→ Instructions for the task:
Using the entries below, output each line exactly from the first through the one that contains "Task: Open the quoted Dalton Ross tweet card".

(Records provided Opens)

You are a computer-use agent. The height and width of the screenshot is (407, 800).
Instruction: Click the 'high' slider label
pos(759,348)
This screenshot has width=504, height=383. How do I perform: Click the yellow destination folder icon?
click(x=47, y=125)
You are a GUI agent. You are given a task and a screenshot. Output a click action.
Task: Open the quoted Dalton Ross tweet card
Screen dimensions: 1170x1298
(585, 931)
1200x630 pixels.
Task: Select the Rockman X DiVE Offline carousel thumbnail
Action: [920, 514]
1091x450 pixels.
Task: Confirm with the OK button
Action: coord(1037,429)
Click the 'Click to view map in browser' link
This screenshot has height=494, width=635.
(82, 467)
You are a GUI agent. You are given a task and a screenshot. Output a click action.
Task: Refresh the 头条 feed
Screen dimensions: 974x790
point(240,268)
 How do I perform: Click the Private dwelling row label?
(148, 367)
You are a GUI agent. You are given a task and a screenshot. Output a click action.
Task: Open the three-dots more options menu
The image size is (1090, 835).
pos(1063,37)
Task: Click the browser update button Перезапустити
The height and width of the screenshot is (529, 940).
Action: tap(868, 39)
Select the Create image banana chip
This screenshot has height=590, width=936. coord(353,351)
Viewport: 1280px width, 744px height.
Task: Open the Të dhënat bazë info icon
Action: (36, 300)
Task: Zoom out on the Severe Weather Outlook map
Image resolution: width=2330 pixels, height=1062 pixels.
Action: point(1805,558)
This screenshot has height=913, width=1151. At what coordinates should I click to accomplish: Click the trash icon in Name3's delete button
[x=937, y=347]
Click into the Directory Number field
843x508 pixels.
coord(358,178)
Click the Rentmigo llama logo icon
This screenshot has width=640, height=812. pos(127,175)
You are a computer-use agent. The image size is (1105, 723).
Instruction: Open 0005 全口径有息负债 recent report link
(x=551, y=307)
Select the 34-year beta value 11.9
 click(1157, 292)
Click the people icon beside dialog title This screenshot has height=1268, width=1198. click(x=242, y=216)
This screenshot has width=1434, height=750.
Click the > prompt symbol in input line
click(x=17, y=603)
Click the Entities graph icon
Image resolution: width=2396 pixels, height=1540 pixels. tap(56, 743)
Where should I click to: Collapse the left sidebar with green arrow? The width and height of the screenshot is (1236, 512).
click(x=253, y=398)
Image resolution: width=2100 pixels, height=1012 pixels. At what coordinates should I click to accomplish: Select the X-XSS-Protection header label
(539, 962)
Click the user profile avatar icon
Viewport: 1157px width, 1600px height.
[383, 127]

(Records provided Closes)

→ Answer to the problem:
You are a computer-use agent. The height and width of the screenshot is (407, 800).
Instruction: Click the 'high' slider label
pos(759,348)
This screenshot has width=504, height=383. How do I perform: Click the yellow destination folder icon?
click(x=47, y=125)
You are a GUI agent. You are given a task and a screenshot. Output a click action.
Task: Open the quoted Dalton Ross tweet card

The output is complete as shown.